[[ TEXT SEGMENT, beginning ]]
| CODE | 42927 |
|---|---|
| ACADEMIC YEAR | 2023/2024 |
| CREDITS |
|
| SCIENTIFIC DISCIPLINARY SECTOR | MAT/08 |
| LANGUAGE | Italian (English on demand) |
| TEACHING LOCATION |
|
| SEMESTER | 2° Semester |
| TEACHING MATERIALS | AULAWEB |
Numerical linear algebra deals with the study of problems related to the use of large and / or structured matrices. Many recent technological developments in the field of IT and data processing involve this kind of matrices. The aim of the course is to deepen the topics related to numerical linera algebra that were introduced during the bachelor degree.
The course aims to deepen the knowledge of numerical linear algebra, with particular reference to the numerical treatment of large matrices, favoring the understanding of the most efficient methods, both direct and iterative.
The course aims to provide students with the mathematical tools necessary to identify, understand and solve linear problems related to large and/or structured matrices that are present in most of the current application fields, such as, for example, page ranking on the Internet, image processing, tomography and non-destructive analysis in the civil and biomedical fields, machine learning.
At the end of the course the student will have acquired sufficient theoretical knowledge:
- to know and identify the main problems of a linear nature that require specially developed algorithms to be able to manage the large dimensions characterizing models and/or data, such as, for example, page ranking on the internet, image processing, tomography and non-destructive analysis in the civil and biomedical fields, machine learning from examples;
- to choose and apply numerical linear algebra tools to solve these problems via computer;
- to optimize the algorithms and the numerical code implemented for the numerical resolution of these problems;
- to implement these algebraic methodologies in a high-level programming language.
[[ TEXT SEGMENT, end ]]
[[ DATASET, beginning ]]
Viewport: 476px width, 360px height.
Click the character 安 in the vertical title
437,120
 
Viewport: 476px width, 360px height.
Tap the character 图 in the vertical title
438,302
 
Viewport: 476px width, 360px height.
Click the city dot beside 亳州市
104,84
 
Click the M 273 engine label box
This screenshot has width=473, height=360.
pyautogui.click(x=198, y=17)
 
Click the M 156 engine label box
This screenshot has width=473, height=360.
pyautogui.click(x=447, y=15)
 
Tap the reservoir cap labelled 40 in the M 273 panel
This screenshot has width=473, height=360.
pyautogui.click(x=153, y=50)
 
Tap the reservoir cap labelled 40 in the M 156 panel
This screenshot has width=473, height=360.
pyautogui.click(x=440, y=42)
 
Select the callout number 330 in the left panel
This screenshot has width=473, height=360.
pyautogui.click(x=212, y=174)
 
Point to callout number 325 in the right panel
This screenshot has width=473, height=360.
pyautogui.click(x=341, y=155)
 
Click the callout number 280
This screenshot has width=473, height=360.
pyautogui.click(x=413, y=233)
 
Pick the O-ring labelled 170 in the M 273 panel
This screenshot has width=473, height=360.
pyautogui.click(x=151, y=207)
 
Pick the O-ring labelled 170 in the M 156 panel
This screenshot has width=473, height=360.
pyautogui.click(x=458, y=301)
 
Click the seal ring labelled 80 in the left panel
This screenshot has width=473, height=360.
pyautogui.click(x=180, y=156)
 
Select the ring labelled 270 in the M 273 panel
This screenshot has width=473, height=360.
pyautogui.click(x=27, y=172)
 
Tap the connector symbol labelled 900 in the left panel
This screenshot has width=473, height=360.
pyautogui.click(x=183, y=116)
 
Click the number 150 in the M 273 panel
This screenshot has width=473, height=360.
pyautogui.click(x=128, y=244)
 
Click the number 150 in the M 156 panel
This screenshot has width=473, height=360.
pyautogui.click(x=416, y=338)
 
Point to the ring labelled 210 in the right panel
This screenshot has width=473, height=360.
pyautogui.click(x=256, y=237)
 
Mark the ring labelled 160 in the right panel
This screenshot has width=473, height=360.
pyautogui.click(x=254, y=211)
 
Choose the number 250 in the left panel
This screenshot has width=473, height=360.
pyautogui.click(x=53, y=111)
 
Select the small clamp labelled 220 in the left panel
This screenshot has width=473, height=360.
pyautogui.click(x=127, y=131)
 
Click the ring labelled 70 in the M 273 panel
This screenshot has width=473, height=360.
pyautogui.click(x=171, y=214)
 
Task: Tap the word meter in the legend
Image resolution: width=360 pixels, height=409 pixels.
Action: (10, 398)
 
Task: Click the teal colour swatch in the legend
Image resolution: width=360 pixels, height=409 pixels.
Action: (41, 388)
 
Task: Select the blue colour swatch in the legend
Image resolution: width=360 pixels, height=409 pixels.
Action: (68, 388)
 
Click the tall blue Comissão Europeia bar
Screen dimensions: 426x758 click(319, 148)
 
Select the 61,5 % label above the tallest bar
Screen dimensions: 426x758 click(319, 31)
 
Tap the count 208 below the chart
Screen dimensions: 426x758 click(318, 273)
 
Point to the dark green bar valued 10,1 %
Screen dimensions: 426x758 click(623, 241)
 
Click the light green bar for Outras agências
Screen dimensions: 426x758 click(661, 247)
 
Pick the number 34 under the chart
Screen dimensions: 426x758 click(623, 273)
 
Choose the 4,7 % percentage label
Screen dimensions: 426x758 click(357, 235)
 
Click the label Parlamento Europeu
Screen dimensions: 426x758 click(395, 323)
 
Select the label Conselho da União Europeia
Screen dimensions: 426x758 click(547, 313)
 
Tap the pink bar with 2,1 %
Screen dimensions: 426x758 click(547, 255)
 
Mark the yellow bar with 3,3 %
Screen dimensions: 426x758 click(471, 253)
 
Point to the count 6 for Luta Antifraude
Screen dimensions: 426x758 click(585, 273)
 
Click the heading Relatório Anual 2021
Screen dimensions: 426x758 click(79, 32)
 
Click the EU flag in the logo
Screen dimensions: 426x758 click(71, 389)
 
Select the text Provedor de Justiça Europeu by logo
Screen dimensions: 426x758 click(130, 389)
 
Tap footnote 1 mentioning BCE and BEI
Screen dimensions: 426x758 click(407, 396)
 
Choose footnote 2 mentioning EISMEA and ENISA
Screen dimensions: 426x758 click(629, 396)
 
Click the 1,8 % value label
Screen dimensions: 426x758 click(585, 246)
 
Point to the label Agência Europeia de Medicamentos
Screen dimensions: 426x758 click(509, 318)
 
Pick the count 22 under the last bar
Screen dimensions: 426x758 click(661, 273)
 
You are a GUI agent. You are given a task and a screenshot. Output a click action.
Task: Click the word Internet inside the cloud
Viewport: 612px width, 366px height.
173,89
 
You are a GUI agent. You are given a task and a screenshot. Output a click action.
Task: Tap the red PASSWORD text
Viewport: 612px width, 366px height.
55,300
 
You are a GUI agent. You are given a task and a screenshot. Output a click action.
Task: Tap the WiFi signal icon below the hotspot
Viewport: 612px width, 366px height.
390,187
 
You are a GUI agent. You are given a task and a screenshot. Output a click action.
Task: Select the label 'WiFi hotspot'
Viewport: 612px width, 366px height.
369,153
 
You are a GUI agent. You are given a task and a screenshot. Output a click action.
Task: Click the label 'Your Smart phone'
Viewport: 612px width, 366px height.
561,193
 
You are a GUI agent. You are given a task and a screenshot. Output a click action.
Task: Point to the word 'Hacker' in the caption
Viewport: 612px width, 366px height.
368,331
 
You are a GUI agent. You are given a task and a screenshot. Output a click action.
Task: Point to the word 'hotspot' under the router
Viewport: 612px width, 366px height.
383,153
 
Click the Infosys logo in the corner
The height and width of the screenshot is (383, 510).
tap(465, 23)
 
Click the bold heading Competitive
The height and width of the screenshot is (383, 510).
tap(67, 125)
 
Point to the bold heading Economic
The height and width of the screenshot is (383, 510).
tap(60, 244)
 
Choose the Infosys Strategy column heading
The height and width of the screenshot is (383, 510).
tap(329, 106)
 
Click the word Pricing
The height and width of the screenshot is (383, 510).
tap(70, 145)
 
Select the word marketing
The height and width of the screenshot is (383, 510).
[[ DATASET, end ]]
**TASK INSTRUCTIONS**
• A. Return everything from "The course aims to provide" down to "fields, machine learning." in the course description, copied verbatim.
• B. Summarize the course description in two sentences.
• C. Write the next part of the course description, starting after its final line.

**ANSWERS TO THE PROBLEMS**
• A.
The course aims to provide students with the mathematical tools necessary to identify, understand and solve linear problems related to large and/or structured matrices that are present in most of the current application fields, such as, for example, page ranking on the Internet, image processing, tomography and non-destructive analysis in the civil and biomedical fields, machine learning.

• B. The course deepens knowledge of numerical linear algebra, focusing on efficient direct and iterative methods for large and/or structured matrices, which arise in fields such as page ranking on the Internet, image processing, tomography and machine learning. By the end, students should be able to identify such problems, choose and apply numerical linear algebra tools to solve them by computer, optimize the algorithms and code, and implement these methods in a high-level programming language.

• C.
The mathematical prerequisites are contained in the linear algebra and numerical analysis courses of the three-year degree (I cycle). For an in-depth understanding, however, it may be useful to have some rudiments concerning the analysis of functions of several variables, iterative methods for linear systems and measure theory. The topics of the "Numerical Calculus" course, an optional three-year degree course, may be useful, although not necessary.
Lectures (44 hours)
Laboratory (6 hours)
Sparse matrices, structured matrices. Analysis of sparse matrices using graphs and permutation techniques. Connection and irreducibility. Centrality indices. Perron-Frobenius theory for non-negative matrices. Regular splitting.
Inverse of matrices with low-rank modifications, Woodbury-Sherman-Morrison formula. Inverse of block partitioned matrices, Schur's complement and its applications.
QR method for sparse matrices. Separable matrices, Kronecker product, Kronecker sum and associated matrix equations. Spectral decomposition of Kronecker products. Integral equations, discretization and convolution. Structured matrices. Toeplitz matrices and Szego-Tyrtyshnikov theorem. Circulant matrices. Fast Fourier Transform (FFT) and its applications to matrix algebra and polynomial algebra.
Nonlinear systems.
Insights on conjugate gradient, convergence analysis in relation to the spectrum of the matrix. Preconditioning techniques.
Office hours: By appointment via email.
Office hours: By appointment, to be booked via email.
CRISTINA CAMPI (President)
CLAUDIO ESTATICO (President)
ISABELLA FURCI (President)
All class schedules are posted on the EasyAcademy portal.
The exam consists in an oral test preceded by a brief discussion on the results obtained during the laboratory
The oral test focuses on the theoretical topics developed during the lessons. Discussions and intuitive justification of theoretical concepts will be also carried on during the exam.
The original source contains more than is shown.